- [Task objective] Please repeat only the lines below starting at the line that holds "You are a computer-use" and ending at the line that holds "This screenshot has width=629, height=364.", exactly, with both of those lines included and every picture omitted.

··· Exercise inputs

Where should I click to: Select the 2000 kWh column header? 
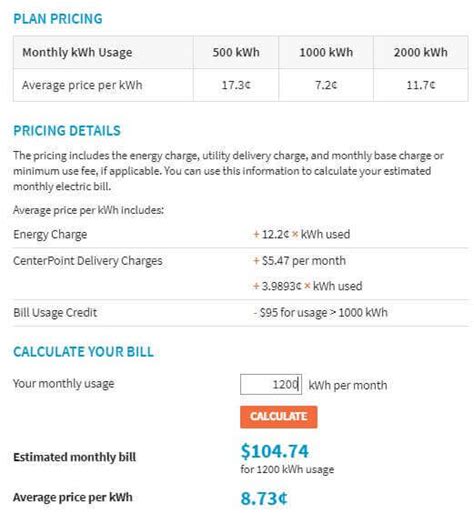(x=421, y=52)
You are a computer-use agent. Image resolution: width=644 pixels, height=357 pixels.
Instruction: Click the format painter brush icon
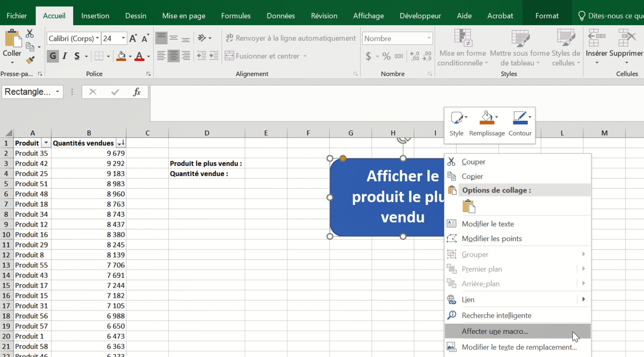(x=30, y=60)
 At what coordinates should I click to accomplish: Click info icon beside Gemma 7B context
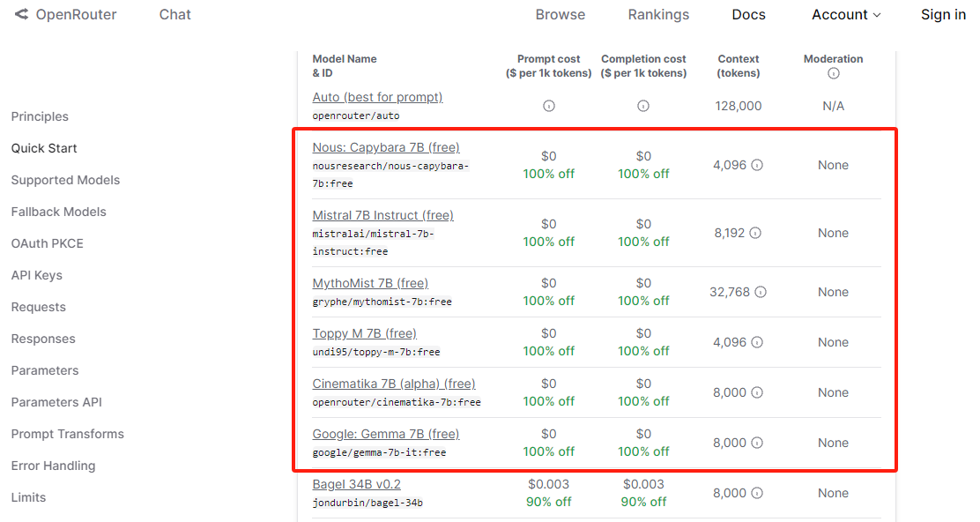(x=757, y=443)
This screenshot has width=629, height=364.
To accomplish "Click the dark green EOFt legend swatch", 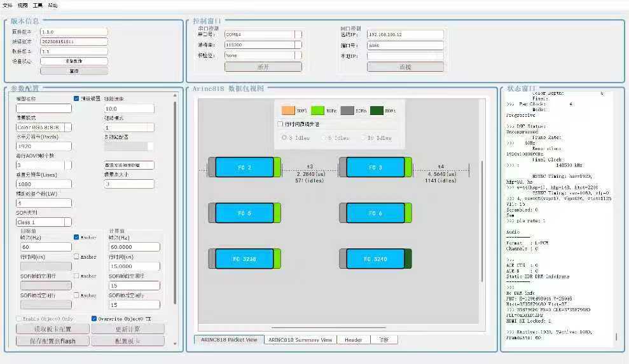I will tap(377, 111).
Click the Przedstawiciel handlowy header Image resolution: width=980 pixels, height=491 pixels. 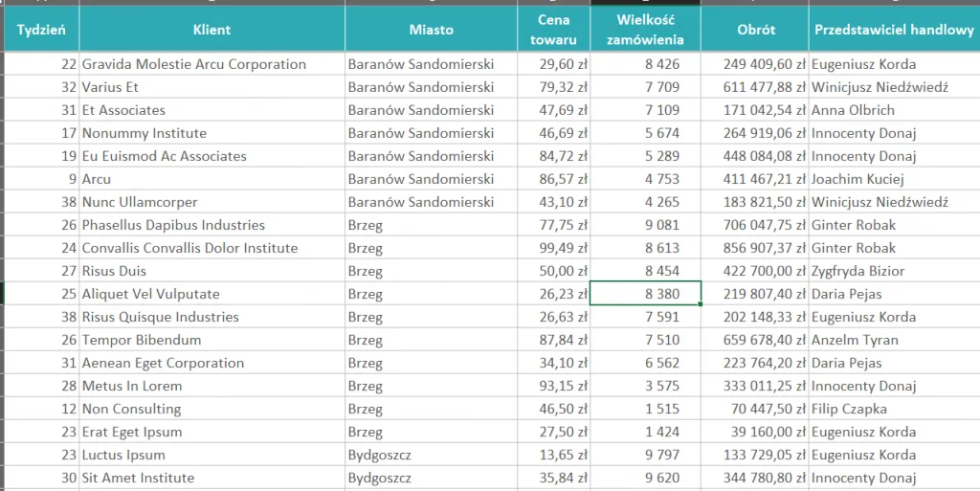(x=894, y=30)
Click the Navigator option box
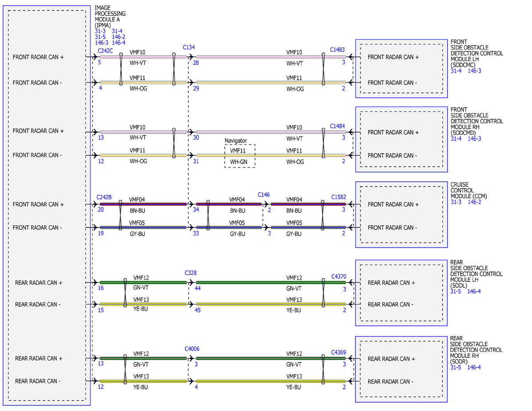 pyautogui.click(x=239, y=156)
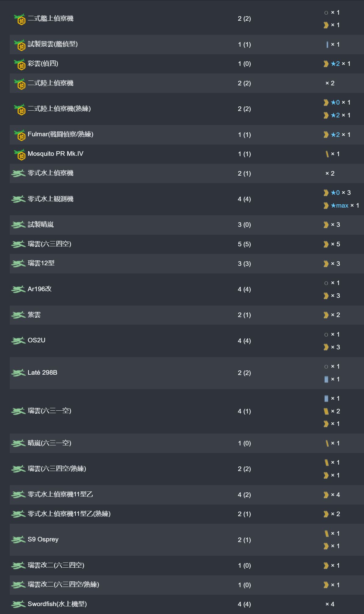Viewport: 364px width, 614px height.
Task: Click the 試製晴嵐 row label
Action: point(41,225)
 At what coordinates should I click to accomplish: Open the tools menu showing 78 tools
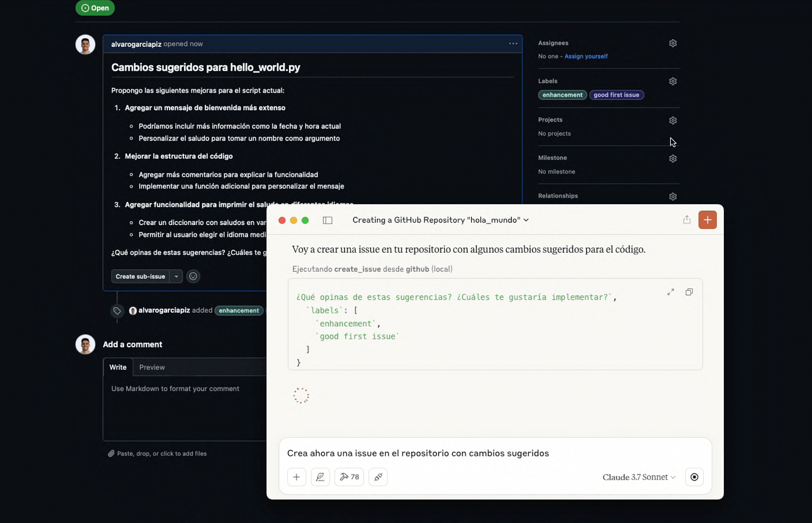tap(349, 477)
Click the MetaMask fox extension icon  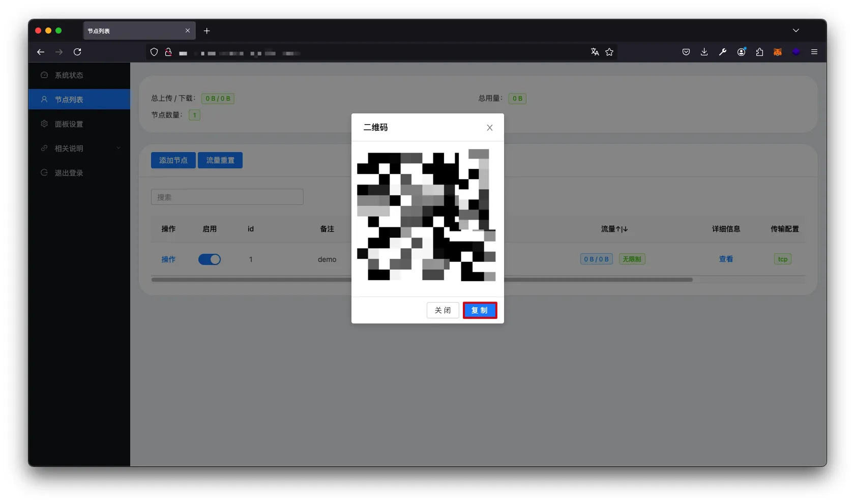[778, 52]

······

- [Response area]
You are a computer-use agent. Image resolution: width=644 pixels, height=357 pixels.
Instruction: Click the format painter brush icon
(x=30, y=60)
 At what coordinates should I click to accomplish: Click info icon beside Gemma 7B context
(x=757, y=443)
This screenshot has width=629, height=364.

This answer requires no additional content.